O candidato profissional
Ele não come! por Joaquim Fidalgo (Público)
Ohomem não come. O homem não come!... Com medo de que possa estar por perto alguma câmara de televisão e o apanhe nessa actividade humaníssima que é mastigar, ele não come em público... Vinha na última Sábado, numa reportagem que supostamente mostrava Cavaco Silva "na intimidade". Lá contava o repórter que Cavaco tinha ido buscar um prato com comida, num pequeno-almoço buffet com um conjunto de pessoas, mas, quando se preparava para dar ao dente, logo o atento assessor, em pânico, lhe recordou: "Não coma!" É que havia umas equipas de TV por ali. E o homem não comeu. Lá ficou, quietinho, com o prato à sua frente. Imagine-se! A síndroma do bolo-rei não passou...Por estas e por outras é que o homem me inspira pouca confiança. A gente não sabe quem ele é. A gente não sabe como ele é. A gente não sabe o que ele pensa. A gente ouve o que ele diz mas a gente nunca sabe o que ele pensa, porque nunca sabe se o que ele diz é o que ele pensa, ou se é apenas o que ele pensa que é suposto dizer naquela circunstância. Nunca lhe sai nada de espontâneo, que ele não deixa. Nunca se mostra ao natural, que ele não quer. Que pessoa é ele, afinal?As pessoas comem, as pessoas bebem, as pessoas espirram e assoam-se, as pessoas enganam-se (e têm dúvidas...), as pessoas tropeçam, as pessoas riem com gosto, as pessoas zangam-se, as pessoas contam uma graça, as pessoas nem sempre se aguentam geometricamente penteadas. Cavaco não. Cavaco, em público, não diz nem faz nada que possa assemelhá-lo aos seus semelhantes - que, por acaso, são as pessoas.

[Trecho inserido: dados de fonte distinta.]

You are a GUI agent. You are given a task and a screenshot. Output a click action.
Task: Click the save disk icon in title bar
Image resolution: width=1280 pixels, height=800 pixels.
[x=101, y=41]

(...) De Soares, por exemplo, nós sabemos bem quem é e o que tem na cabeça - concordemos ou discordemos. Ele, sim, diz o que pensa, mesmo que nem sempre pense genial. E tem uma pessoa dentro, claro: sem que tenha vindo mal ao mundo, já o vimos comer (é, ele come!), já o vimos rir, já o vimos ralhar, já o vimos com chapéus bizarros, já o vimos cometer gaffes, enfim, já o vimos homem. Conhecemo-lo, gostemos mais ou menos. Mas Cavaco, não: não sabemos quem é, só sabemos como se apresenta. Como representa. E nisso, sim, ele é cá um profissional!